__ZIEL A__
Übersetze den Satz „ich habe TwinCat mal unter Vista 64 Bit auf meinem privaten Rechner problemlos installiert.“ aus dem Forenthread über TwinCat ins Englische.
__ZIEL B__
Setze bitte den Forenthread über TwinCat auf 64-Bit-Systemen fort.

__DOKUMENTAUSZUG__
++++++++++

# TwinCat



## dante (25 August 2009)

Hallo,
ich wollte twincat auf meinen neuen lappy nutzen, was natürlich nicht auf anhieb klappt. Hab hier im forum schon gelesen das es wohl auf 64 Bit systemen nicht realisierbar wäre. Der thread ist aber schon sehr alt, hat vielleicht wer eine Möglichkeit gefunden es unter 64 bit laufen zu lassen? Sonst werde ich nun eine Virtuelle maschine installieren mit 32bit os.

Danke für eure hilfe


----------



## bonatus (25 August 2009)

Hallo,

ich habe TwinCat mal unter Vista 64 Bit auf meinem privaten Rechner problemlos installiert.


----------



## MasterOhh (25 August 2009)

Was genau klappt denn nicht?


----------



## dante (25 August 2009)

++++++++++

__GEGEBENE INFORMATIONEN__
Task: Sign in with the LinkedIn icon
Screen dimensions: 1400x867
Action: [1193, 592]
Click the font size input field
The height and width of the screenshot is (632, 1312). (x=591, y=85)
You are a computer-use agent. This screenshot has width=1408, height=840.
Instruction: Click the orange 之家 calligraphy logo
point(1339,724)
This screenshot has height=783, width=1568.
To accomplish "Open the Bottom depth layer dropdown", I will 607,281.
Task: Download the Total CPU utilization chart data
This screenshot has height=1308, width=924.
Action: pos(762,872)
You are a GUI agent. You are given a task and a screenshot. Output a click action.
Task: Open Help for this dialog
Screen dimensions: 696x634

++++++++++

__ANTWORT A__
I once installed TwinCat on Vista 64-bit on my personal computer without any problems.

__ANTWORT B__
also die installation klappt, man kann auch PLC-Control starten und programmieren, was nicht geht ist rechtsklick auf das symbol in der leiste wo die uhr usw ist und dort "System -> Start" kommt der fehler "Error 0x426 starting TwinCat system!" mit dem Problem steh ich in der technikerklasse nicht alleine da, auf 32bit vista rennt es auf 64 bit nicht auf 32bit win7 rennt es auf 64bit win7 nicht  wie gesagt die reine programmierung klappt, jedoch das starten der softsps nicht.


----------



## Helmholz-Support (27 August 2009)

Die Lösung dazu ist:
TWINCat hat teilweise Probleme mit 2 Kernprozessoren
Start-> Ausführen->regedit->HKEYLocalMachine->Software->Beckhoff->Twincat->System Dort den Eintrag Disable C1E auf 0 setzen!
Über eine Rückmeldung freue ich mich!


----------



## Fx64 (27 August 2009)

Hallo,

der Key hat mit 64 Bit Win (gleich ob Vista oder 7) nichts zu tun!! TwinCAT Runtime derzeit nicht für 64 Bit!

Viele Grüße


----------



## cpalm (5 Oktober 2009)

Hallo!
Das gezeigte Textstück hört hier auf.